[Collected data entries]
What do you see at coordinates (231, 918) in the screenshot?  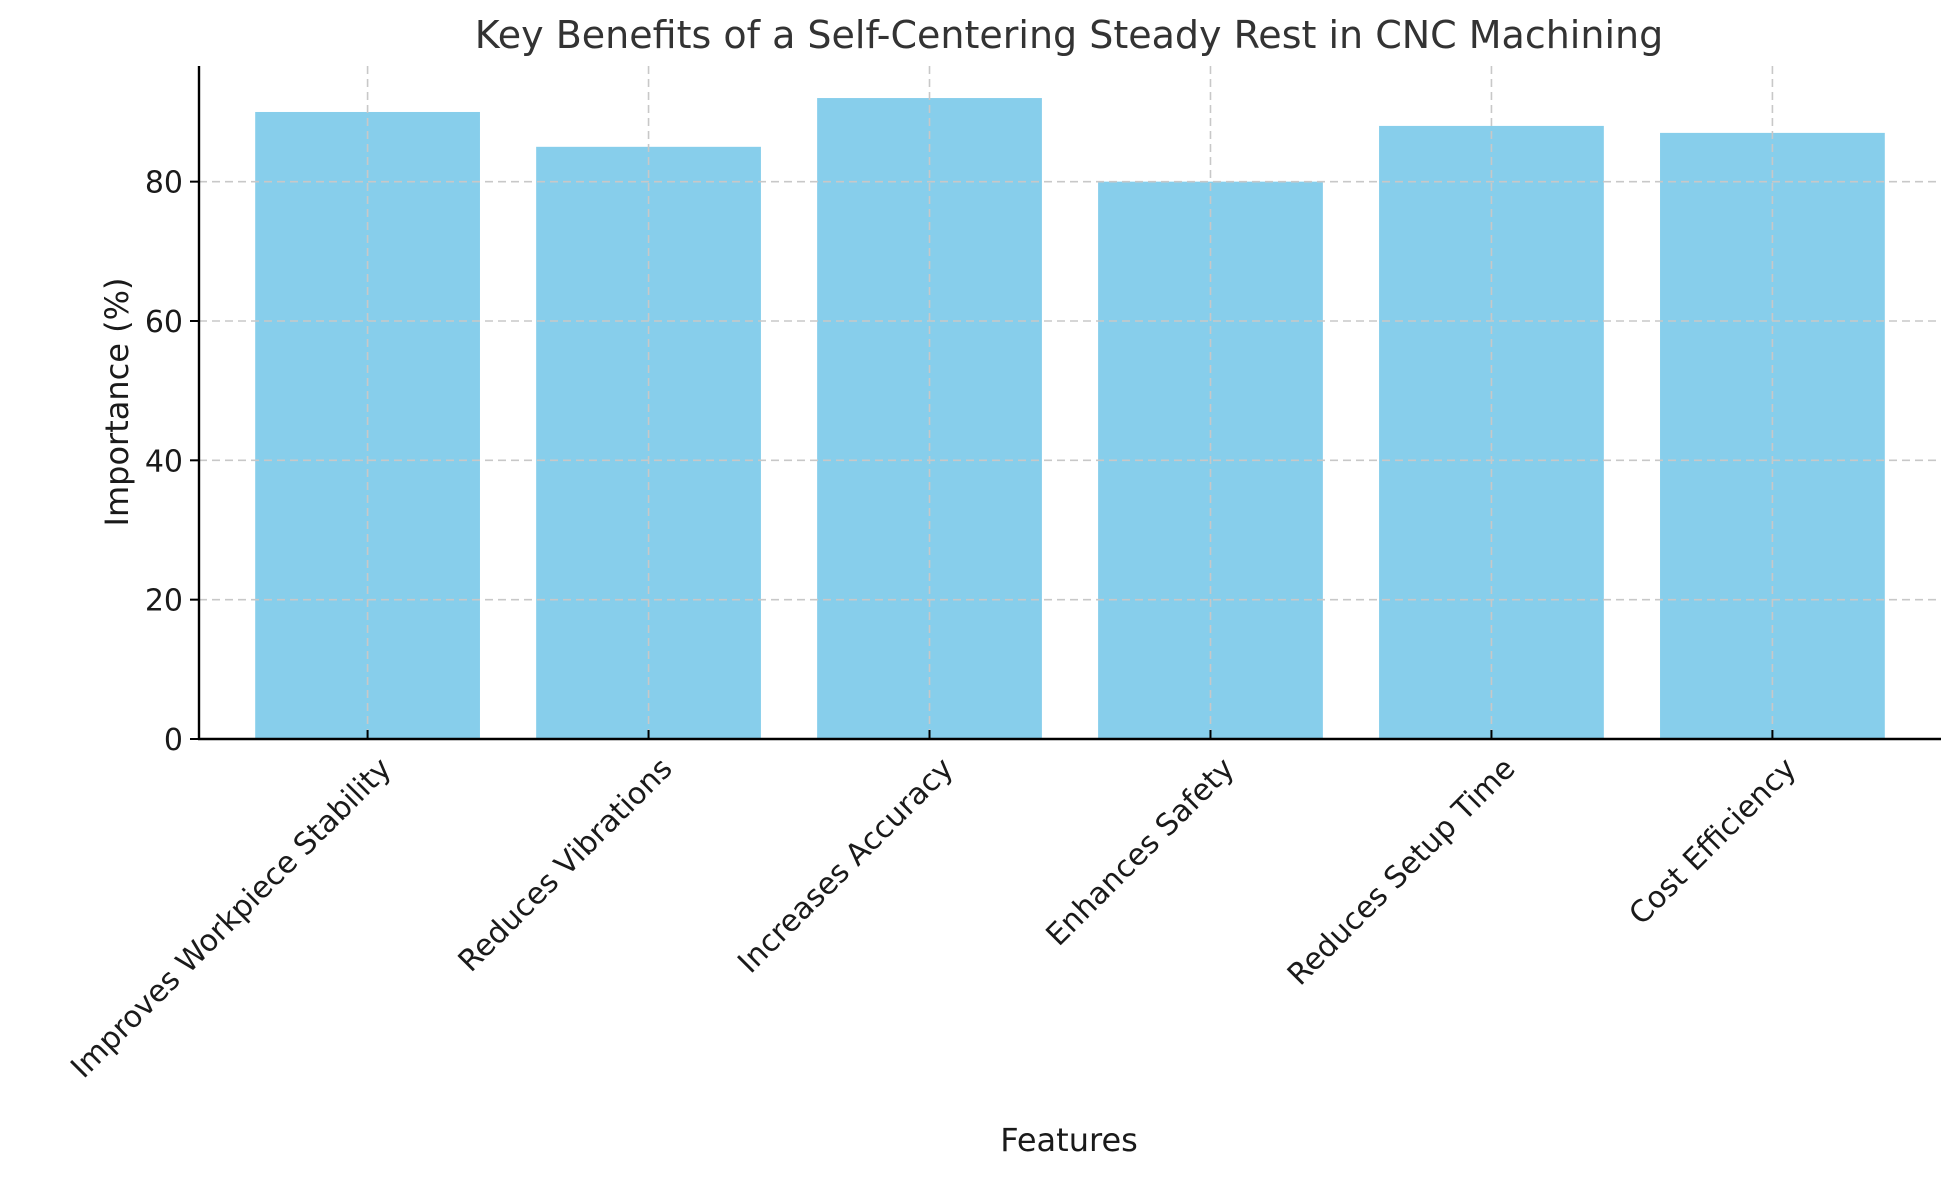 I see `x-tick-label-0: Improves Workpiece Stability` at bounding box center [231, 918].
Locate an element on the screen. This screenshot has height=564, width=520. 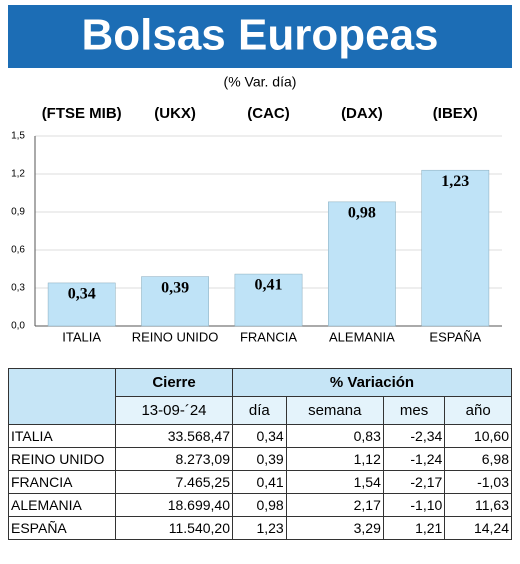
y-tick-label: 0,3 is located at coordinates (18, 288).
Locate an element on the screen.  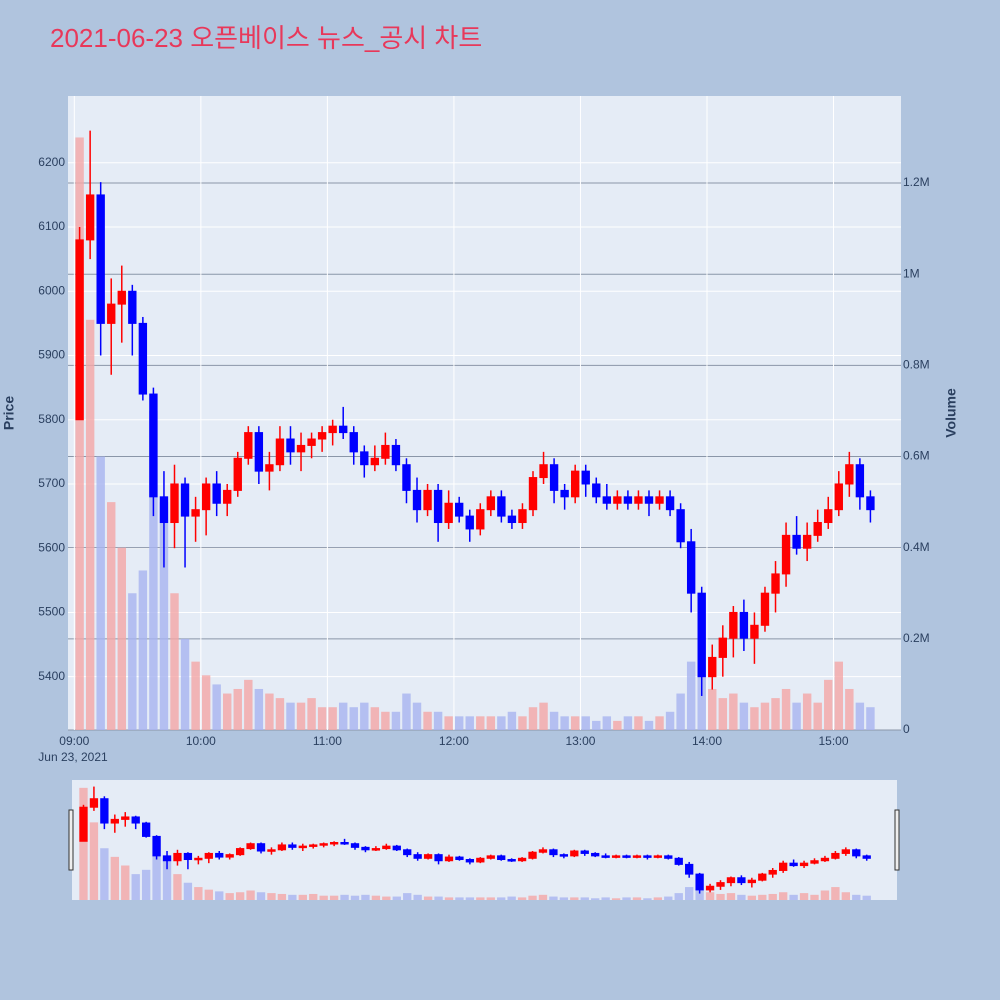
y-axis-title: Price is located at coordinates (9, 413).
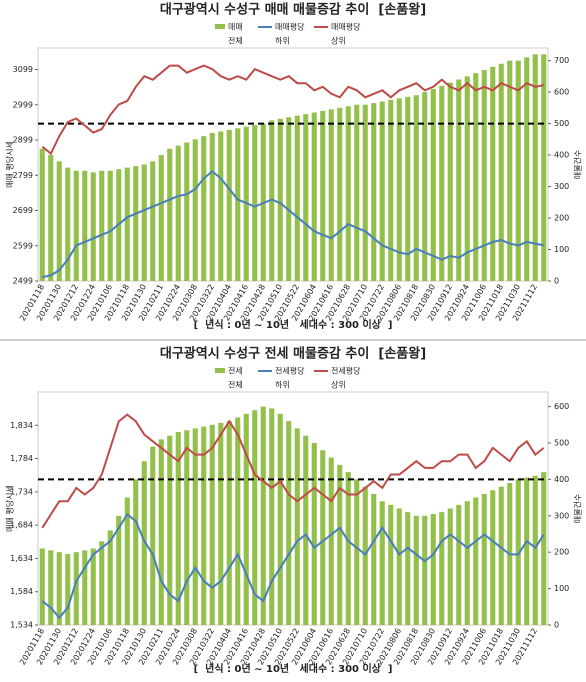 Image resolution: width=586 pixels, height=682 pixels. What do you see at coordinates (23, 210) in the screenshot?
I see `y-tick-label: 2699` at bounding box center [23, 210].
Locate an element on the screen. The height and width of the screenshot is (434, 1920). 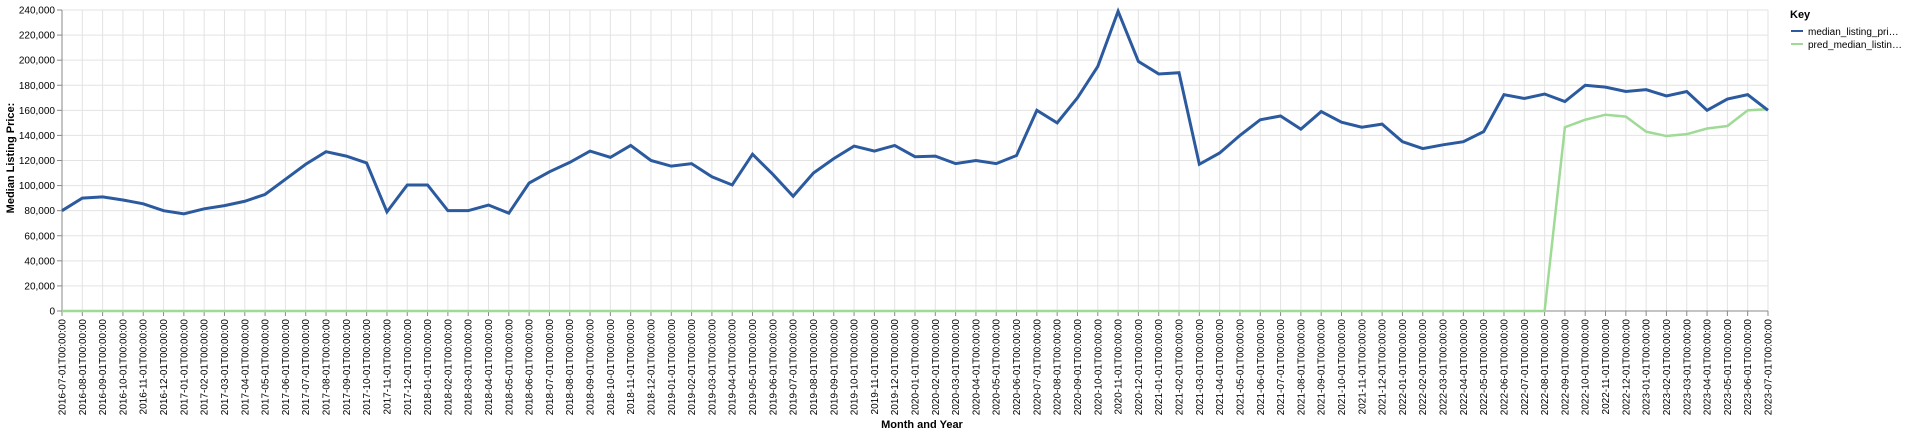
x-tick-label: 2020-01-01T00:00:00 is located at coordinates (916, 368).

What you are asked to do:
Reproduce, word for word, the lines of the records from the one with "Locate an element on the screen. The" up to and including the final line of the records. Omit the pictures.

Solution to the problem:
Locate an element on the screen. The height and width of the screenshot is (434, 1920). 
x-tick-label: 2020-01-01T00:00:00 is located at coordinates (916, 368).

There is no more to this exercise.